▸ **SET PROBLEM**
Render the listing as a numbered list, from its first line through the line containing "tap(51, 182)", skipping any blank lines.

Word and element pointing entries

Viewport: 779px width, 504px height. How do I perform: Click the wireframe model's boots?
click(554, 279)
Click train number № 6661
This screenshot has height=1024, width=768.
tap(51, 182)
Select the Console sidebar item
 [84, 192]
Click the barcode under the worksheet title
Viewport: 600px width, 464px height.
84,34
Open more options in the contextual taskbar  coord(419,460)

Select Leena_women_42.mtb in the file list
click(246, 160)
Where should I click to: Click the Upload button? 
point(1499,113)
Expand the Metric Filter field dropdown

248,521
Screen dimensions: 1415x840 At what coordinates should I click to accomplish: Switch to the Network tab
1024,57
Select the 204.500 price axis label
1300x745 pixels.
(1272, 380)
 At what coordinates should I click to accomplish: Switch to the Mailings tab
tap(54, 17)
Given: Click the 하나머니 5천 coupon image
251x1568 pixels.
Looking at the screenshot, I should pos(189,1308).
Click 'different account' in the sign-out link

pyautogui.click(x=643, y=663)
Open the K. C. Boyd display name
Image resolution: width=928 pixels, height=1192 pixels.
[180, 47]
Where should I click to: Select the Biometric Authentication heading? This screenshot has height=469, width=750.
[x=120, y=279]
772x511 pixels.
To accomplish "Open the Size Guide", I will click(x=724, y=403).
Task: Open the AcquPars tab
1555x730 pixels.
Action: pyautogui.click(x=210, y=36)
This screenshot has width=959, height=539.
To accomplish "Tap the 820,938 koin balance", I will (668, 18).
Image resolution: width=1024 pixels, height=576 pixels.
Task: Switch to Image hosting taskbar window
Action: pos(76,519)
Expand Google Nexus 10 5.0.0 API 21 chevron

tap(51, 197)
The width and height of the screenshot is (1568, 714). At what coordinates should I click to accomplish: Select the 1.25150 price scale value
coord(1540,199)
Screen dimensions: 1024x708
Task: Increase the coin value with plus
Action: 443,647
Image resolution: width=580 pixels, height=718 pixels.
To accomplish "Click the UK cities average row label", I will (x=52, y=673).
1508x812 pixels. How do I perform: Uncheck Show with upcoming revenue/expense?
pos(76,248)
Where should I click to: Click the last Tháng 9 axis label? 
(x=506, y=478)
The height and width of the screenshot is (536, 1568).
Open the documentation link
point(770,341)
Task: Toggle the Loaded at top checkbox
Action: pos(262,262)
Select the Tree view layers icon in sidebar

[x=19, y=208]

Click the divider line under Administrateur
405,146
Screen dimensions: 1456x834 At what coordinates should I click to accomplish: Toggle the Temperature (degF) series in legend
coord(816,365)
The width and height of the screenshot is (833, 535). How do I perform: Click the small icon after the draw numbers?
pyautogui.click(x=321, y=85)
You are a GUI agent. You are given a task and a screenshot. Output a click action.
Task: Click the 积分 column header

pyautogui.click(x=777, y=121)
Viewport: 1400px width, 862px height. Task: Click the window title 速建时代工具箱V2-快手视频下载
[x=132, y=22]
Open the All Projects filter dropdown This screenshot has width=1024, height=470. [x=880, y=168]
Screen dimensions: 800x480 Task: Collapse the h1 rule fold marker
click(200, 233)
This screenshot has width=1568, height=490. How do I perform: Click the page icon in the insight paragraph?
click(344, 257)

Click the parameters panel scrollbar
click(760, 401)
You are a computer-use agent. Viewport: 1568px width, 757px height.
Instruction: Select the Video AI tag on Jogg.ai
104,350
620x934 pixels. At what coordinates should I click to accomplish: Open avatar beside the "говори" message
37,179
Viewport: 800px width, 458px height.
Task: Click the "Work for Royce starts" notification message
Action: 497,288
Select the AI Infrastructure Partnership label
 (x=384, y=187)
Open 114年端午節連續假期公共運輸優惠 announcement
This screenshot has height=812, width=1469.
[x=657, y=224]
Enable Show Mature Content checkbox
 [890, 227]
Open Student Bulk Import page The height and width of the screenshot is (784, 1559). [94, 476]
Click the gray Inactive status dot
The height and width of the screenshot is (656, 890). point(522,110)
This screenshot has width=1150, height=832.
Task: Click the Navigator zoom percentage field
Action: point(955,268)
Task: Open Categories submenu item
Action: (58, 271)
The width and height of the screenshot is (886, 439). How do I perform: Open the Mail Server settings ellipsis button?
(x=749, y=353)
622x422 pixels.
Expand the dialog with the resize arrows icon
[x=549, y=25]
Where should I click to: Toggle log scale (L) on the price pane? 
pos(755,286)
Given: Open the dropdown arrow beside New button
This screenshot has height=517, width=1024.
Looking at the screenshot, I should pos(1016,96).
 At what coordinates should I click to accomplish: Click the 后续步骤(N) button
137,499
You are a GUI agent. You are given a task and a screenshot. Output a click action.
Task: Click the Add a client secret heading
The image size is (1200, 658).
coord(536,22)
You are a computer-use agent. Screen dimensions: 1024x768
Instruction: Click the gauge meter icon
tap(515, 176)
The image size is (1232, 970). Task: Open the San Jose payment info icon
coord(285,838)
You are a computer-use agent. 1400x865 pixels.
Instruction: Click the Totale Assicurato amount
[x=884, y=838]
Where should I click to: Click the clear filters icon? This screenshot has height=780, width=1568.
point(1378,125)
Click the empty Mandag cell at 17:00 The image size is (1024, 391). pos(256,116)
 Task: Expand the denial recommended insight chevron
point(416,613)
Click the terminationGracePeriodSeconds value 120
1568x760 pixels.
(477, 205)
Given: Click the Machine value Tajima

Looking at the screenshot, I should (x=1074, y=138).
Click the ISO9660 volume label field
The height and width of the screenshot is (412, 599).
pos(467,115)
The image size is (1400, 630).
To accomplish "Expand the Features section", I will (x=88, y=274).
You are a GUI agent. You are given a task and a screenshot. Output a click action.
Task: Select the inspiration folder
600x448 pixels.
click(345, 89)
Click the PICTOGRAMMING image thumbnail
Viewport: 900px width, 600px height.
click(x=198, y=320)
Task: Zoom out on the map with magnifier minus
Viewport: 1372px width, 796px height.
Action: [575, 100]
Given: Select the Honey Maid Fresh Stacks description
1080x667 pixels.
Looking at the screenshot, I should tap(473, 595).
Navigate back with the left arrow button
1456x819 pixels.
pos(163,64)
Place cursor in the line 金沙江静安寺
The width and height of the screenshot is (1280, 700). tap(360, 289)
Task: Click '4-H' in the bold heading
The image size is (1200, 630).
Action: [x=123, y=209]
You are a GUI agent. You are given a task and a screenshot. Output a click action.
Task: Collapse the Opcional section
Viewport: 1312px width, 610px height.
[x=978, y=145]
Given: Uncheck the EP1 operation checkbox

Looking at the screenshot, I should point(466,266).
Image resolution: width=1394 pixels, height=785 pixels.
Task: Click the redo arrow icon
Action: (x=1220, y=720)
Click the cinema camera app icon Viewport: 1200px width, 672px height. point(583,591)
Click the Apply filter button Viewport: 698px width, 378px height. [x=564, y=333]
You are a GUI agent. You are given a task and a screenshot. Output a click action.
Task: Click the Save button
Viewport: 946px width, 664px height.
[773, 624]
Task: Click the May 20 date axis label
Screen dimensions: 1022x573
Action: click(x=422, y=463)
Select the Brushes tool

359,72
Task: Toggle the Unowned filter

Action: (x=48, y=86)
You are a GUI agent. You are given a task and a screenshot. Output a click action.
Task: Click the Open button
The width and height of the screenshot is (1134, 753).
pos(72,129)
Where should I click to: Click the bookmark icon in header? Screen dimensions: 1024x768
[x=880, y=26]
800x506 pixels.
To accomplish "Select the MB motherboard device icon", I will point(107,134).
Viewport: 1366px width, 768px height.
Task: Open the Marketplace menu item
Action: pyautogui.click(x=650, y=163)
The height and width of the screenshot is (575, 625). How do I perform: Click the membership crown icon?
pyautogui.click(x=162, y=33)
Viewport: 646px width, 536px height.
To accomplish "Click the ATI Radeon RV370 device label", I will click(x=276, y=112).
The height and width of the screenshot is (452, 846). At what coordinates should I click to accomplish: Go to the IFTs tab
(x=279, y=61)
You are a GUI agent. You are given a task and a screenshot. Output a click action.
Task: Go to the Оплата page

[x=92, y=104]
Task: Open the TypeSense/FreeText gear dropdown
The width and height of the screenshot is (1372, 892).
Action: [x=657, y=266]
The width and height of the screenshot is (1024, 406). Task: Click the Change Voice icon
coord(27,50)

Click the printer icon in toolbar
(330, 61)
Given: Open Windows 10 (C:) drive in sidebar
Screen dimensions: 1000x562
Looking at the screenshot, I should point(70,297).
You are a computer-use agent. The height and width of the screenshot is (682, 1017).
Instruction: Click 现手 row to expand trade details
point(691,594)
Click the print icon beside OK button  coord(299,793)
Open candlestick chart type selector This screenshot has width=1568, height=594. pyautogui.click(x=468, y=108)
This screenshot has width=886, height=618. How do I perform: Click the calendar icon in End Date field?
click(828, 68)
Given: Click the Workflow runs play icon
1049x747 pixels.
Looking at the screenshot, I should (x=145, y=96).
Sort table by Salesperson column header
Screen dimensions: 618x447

▸ **CORRECT OUTPUT**
1. Viewport: 779px width, 504px height. How do I perform: Click the wireframe model's boots?
2. click(554, 279)
3. Click train number № 6661
4. This screenshot has height=1024, width=768.
5. tap(51, 182)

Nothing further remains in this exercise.